Notice that word “pastoral.” Pope Francis uses it frequently.

For example, during that now-famous press conference on the plane after World Youth Day in Brazil, he said that the next synod would explore a “somewhat deeper pastoral care of marriage.” He apparently was already planning to call the synod.

He went on to say, during that press conference, that Church laws governing marriage annulments have “to be reviewed because ecclesiastical tribunals are not sufficient for this. It is complex, the problem of the pastoral care of marriage.”

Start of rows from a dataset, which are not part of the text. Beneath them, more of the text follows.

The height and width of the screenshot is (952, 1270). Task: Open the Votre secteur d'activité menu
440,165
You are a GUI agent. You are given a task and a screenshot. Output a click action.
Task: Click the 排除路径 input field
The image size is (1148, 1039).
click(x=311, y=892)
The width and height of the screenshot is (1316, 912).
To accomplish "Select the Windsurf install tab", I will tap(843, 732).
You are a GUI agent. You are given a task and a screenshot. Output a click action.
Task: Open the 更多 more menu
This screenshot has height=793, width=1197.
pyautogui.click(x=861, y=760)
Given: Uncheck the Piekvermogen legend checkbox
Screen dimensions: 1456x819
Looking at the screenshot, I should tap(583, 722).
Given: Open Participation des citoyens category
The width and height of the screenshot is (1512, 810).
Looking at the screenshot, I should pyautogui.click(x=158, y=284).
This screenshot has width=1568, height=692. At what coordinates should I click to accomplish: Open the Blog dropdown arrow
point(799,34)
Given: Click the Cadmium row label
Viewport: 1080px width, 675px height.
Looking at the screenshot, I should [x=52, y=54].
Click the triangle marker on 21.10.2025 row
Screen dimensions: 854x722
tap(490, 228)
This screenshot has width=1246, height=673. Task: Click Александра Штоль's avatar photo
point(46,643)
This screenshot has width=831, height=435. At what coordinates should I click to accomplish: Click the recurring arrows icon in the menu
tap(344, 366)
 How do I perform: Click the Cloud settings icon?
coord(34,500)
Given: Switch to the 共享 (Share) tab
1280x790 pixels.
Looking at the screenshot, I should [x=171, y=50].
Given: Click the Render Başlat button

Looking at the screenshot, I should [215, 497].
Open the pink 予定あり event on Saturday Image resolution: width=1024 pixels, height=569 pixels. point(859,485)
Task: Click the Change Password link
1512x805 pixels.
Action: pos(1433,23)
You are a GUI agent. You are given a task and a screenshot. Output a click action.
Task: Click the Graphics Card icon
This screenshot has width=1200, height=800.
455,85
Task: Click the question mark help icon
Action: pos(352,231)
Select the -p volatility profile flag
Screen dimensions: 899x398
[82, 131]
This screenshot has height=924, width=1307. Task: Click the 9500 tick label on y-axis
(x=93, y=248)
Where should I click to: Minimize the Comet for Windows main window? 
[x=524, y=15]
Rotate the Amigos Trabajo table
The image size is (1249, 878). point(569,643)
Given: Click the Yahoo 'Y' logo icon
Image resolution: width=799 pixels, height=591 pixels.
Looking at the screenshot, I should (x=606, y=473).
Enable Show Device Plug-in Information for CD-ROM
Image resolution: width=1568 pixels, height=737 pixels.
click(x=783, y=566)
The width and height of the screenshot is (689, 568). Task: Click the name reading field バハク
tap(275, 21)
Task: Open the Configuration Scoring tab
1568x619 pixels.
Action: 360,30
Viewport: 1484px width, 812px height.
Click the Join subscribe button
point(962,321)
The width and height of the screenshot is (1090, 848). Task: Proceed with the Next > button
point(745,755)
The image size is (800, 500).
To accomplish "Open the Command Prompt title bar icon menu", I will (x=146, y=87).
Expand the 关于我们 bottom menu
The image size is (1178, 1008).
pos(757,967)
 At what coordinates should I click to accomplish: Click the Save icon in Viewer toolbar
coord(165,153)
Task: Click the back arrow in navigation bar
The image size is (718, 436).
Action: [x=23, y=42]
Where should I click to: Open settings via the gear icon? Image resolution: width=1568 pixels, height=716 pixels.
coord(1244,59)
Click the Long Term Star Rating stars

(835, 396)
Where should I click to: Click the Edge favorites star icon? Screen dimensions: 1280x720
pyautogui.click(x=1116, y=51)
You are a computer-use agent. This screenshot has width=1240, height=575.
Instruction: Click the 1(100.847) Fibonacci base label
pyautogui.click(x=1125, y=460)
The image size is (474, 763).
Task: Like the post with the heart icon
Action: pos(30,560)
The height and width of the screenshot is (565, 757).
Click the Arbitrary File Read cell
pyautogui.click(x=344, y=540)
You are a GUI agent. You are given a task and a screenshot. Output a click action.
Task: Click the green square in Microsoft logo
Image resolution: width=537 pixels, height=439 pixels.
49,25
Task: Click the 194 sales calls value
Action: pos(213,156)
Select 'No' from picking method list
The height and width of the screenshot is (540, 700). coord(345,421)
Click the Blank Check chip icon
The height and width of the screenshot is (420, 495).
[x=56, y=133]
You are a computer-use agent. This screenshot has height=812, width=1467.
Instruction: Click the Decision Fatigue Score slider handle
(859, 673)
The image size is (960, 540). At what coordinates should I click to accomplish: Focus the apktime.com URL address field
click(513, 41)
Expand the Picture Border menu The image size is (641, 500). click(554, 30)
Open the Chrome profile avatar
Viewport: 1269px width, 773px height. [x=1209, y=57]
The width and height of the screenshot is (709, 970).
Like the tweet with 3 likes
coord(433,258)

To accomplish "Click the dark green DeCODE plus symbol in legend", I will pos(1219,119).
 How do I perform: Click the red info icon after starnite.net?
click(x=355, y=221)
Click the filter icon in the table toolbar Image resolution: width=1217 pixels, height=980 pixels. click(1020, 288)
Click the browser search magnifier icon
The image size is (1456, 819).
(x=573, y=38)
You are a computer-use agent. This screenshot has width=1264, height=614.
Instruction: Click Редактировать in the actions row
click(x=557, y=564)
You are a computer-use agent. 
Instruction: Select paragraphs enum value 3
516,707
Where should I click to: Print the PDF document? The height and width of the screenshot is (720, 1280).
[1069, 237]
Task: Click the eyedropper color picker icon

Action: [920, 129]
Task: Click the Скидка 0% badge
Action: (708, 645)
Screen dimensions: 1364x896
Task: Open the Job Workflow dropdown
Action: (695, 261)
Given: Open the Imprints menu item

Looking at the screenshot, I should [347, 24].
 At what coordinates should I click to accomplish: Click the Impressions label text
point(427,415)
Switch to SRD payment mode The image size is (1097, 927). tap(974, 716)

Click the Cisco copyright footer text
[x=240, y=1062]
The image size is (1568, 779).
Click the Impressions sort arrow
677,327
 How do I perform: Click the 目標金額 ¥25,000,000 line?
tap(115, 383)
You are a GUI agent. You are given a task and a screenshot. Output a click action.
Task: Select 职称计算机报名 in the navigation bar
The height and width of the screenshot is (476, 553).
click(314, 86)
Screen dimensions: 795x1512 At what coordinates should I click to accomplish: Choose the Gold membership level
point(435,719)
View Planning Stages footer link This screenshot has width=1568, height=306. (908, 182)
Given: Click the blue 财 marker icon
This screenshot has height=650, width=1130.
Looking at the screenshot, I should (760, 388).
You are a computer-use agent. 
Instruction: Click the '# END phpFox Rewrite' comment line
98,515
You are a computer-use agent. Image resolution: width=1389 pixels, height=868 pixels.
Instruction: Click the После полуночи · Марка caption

If anyone should be pastoral, it should be a pastor, or any priest. The word itself, of course, denotes the idea of shepherding sheep, and Pope Francis stuck with that metaphor during his chrism Mass during Holy Week when he told priests that they should be “shepherds living with the smell of the sheep.” They should understand their people’s problems, and try to help them solve them.

One of the problems that the pope knows well from his years as head of an archdiocese is that of divorced and remarried Catholics. The Church encourages them to continue to practice their faith by attending Mass and participating in parish affairs, but they are forbidden to receive Communion unless they have received a declaration of nullity (an annulment) for their previous marriage or marriages from a Church tribunal.

The practice has sprung up in many parishes, at Communion time, for those who have not received an annulment to approach the priest or extraordinary minister of holy Communion to receive a blessing. Unfortunately, though, some Catholics who have remarried have stopped practicing their faith altogether since they are denied Communion.

Perhaps that is what the pope has in mind when he speaks of pastoral challenges of the family “in the context of evangelization.” In all that he has done since his election, Pope Francis has been trying to make membership in the Catholic Church appealing, and a modification of those rules for remarried Catholics may do that.

At the same time, it’s good to remember that studies done by such organizations as the Pew Research Center suggest that relatively few Catholics—in the United States at least—who have joined another faith community, or who simply identify now with no religion, rarely identify divorce and remarriage as a reason for their change.

Before he makes any changes in Church law, Pope Francis wants to get the advice of bishops from throughout the world. That’s why he has called the extraordinary session of the synod, only the third extraordinary session since Pope Paul VI reinstituted synods in 1965.

The announcement of the extraordinary session came on the heels of a meeting with the Council of Cardinals, the eight cardinals that Pope Francis appointed to advise him in his governance of the Church. We know that one of the things they discussed was the reform of the Synod of Bishops.

That, in turn, appears to have come out of the meeting of all the cardinals that took place before the conclave during which Francis was elected pope. Exactly what happened during that meeting is clothed in secrecy, but we know that there had been dissatisfaction among bishops with the way past popes used the Synod of Bishops as merely an advisory group rather than a decision-making body.

In his interview published in the Jesuit periodicals, Pope Francis said that perhaps it is time to change the methods of the Synod of Bishops because “the current method is not dynamic.” Therefore, we strongly suspect that, during the year before the extraordinary session is held, the pope will announce changes in the synod, perhaps giving the body decision-making powers as long as its decisions are promulgated by the pope.

Our article last week reported that the announcement of the meeting of the synod came amid news that the Archdiocese of Freiburg, Germany, has issued new guidelines making it easier for divorced and remarried Catholics to receive Communion. This issue has been discussed in many dioceses in Europe, not only in Freiburg, and we suspect without knowing for sure that it was among the things discussed by the cardinals in that meeting prior to the conclave. It just seems that the Archdiocese of Freiburg is jumping the gun.

However, the pope has also spoken about giving local bishops’ conferences more authority and, during the Mass in late June in which he gave the pallium to Archbishop Joseph W. Tobin and 33 other metropolitan archbishops, he spoke about the need for collegiality.